Lines below containing the word "agent" should be copied out.

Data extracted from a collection
=-=-=
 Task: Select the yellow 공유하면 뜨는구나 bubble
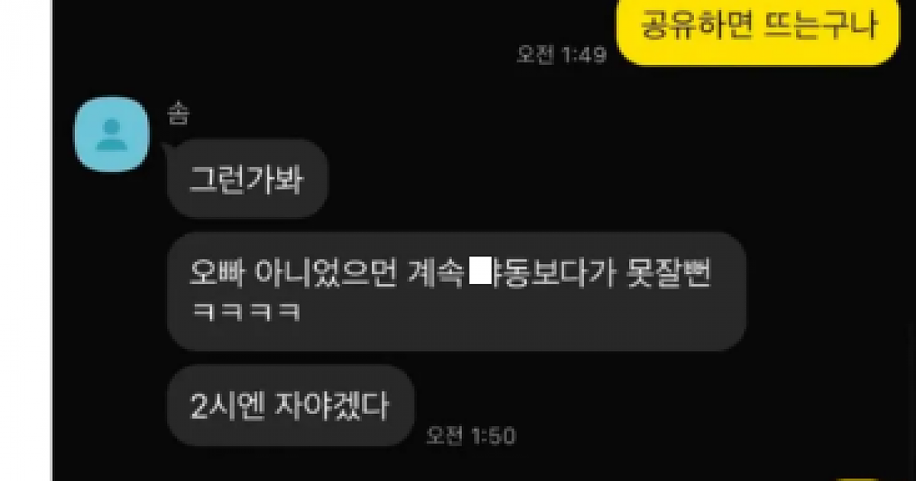(x=759, y=31)
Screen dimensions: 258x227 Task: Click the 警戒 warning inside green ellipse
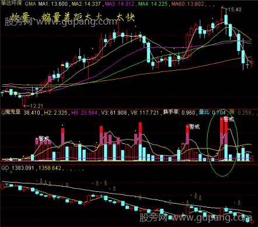[x=229, y=119]
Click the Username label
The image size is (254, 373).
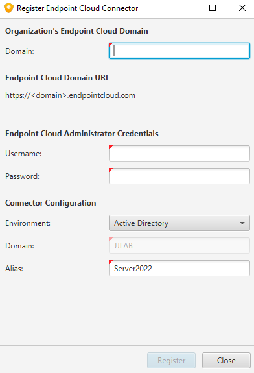(23, 154)
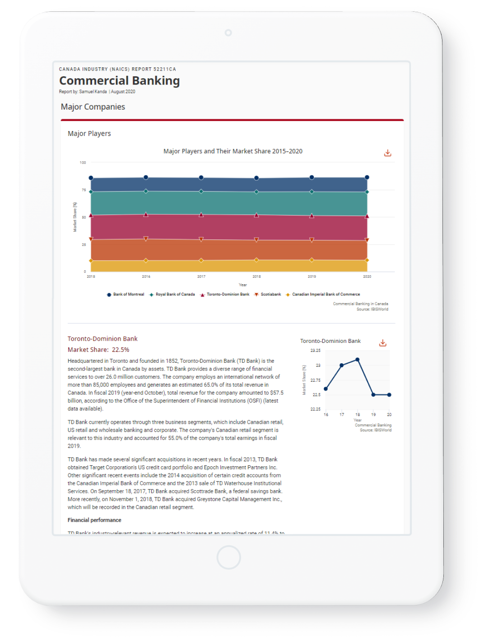
Task: Tap the tablet's front camera dot
Action: (228, 33)
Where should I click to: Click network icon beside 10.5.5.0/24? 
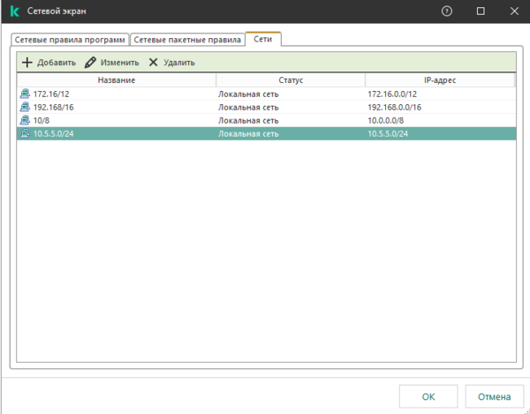coord(25,134)
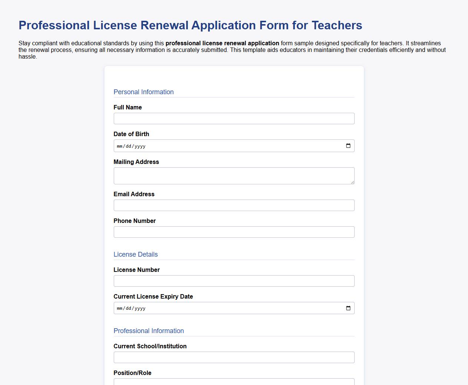Screen dimensions: 468x385
Task: Click the month segment of Date of Birth
Action: tap(119, 146)
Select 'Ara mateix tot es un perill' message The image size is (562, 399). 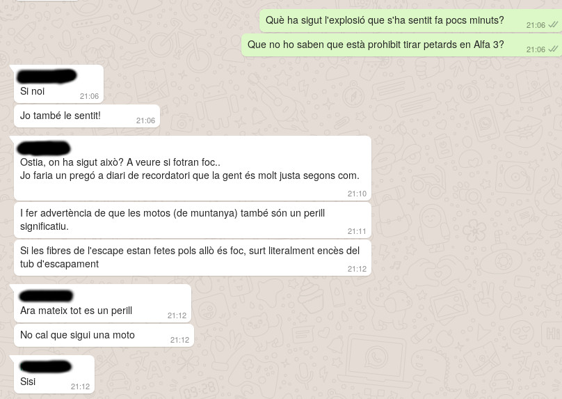coord(102,304)
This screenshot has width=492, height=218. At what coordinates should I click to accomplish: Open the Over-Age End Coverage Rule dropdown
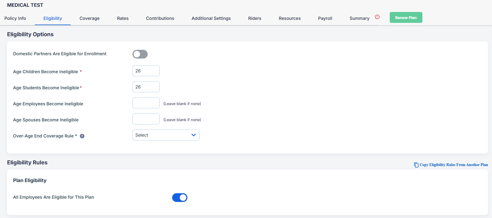(166, 135)
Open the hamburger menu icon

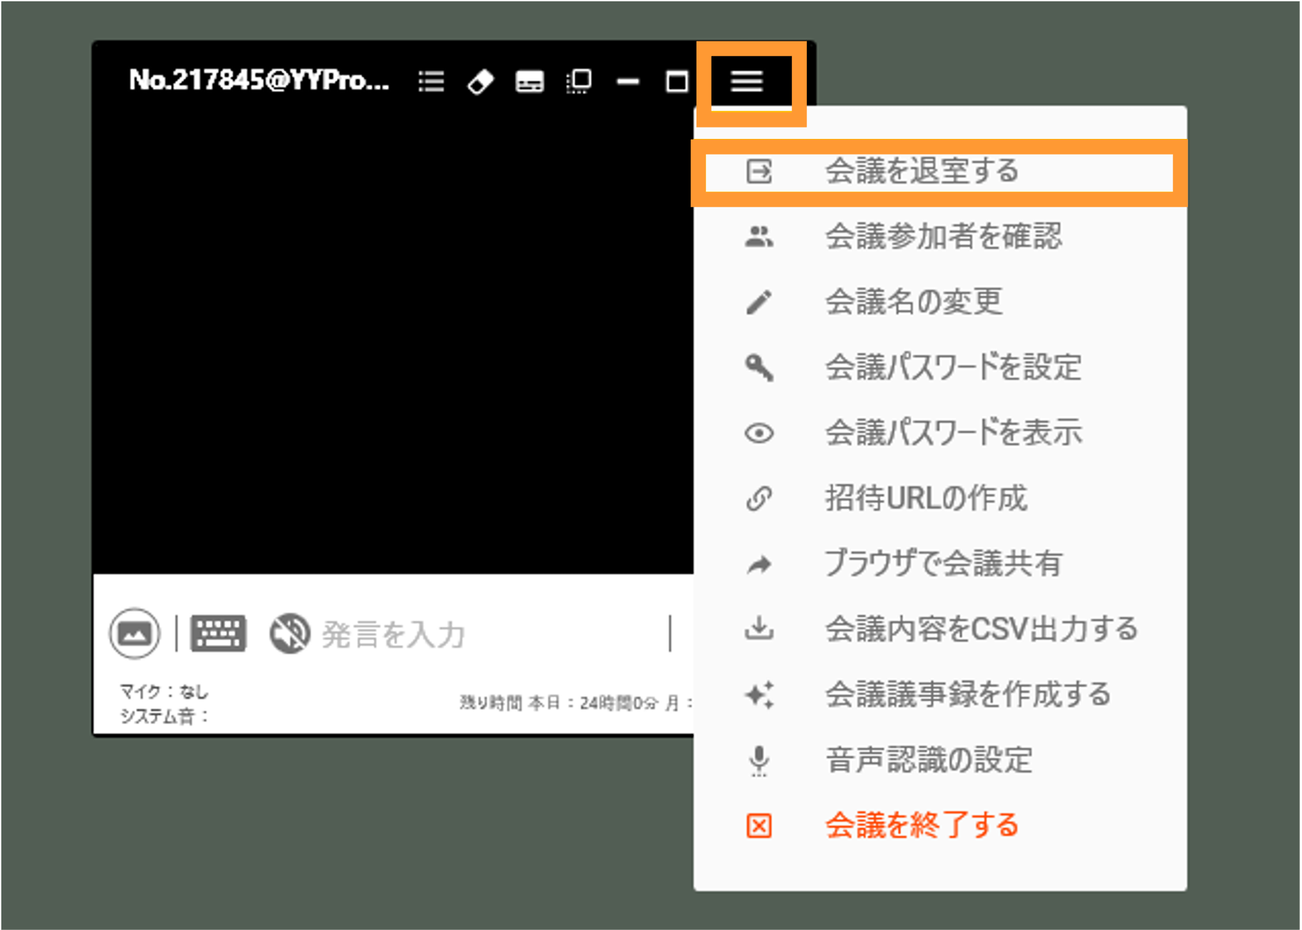746,81
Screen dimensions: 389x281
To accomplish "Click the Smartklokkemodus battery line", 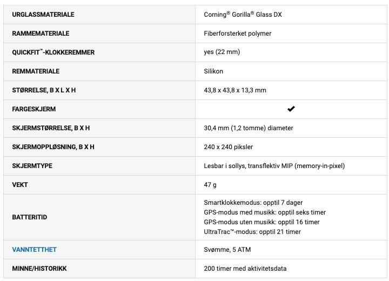I will coord(253,203).
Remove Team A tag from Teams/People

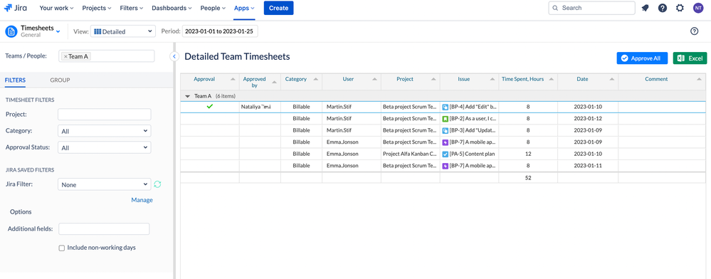[65, 57]
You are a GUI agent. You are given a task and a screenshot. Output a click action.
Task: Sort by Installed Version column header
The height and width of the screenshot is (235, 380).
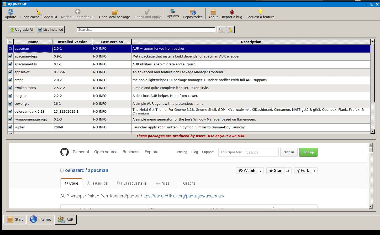tap(72, 42)
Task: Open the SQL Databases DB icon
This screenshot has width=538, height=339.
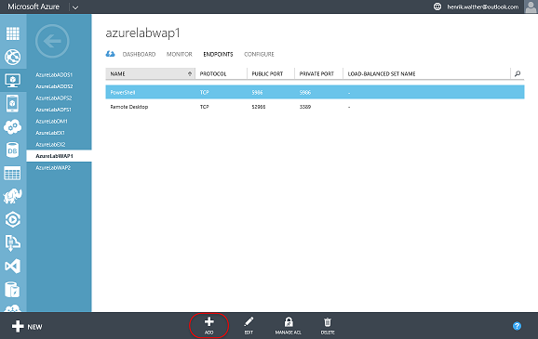Action: tap(13, 150)
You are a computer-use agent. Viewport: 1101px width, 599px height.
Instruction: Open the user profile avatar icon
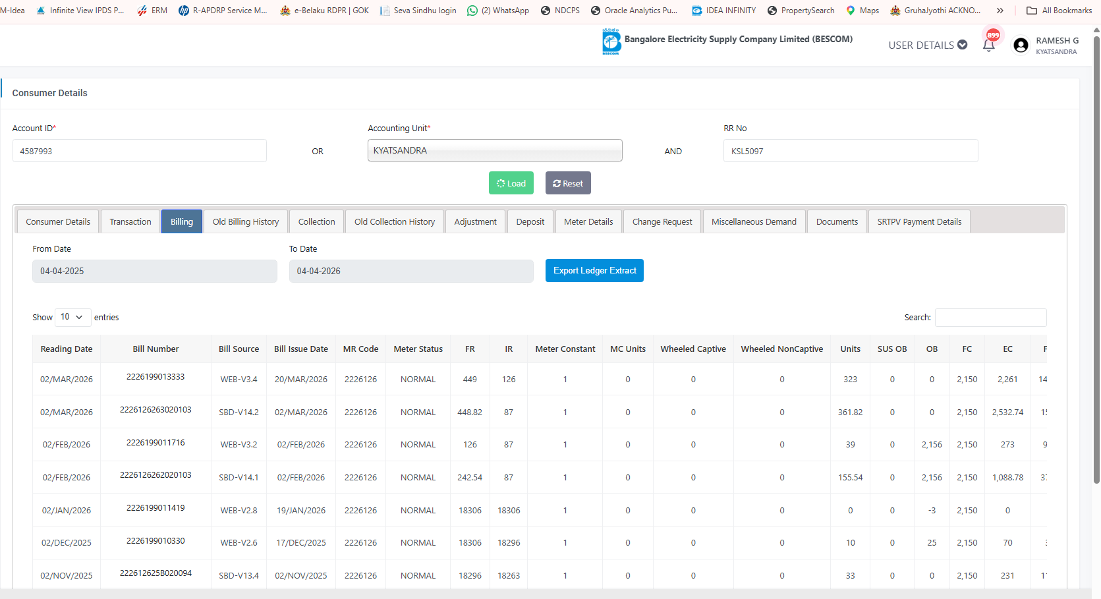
=-=-=
*Problem solution*.
You are a GUI agent. You are given a task and a screenshot. Output a click action.
You are a computer-use agent. Viewport: 1101px width, 599px height.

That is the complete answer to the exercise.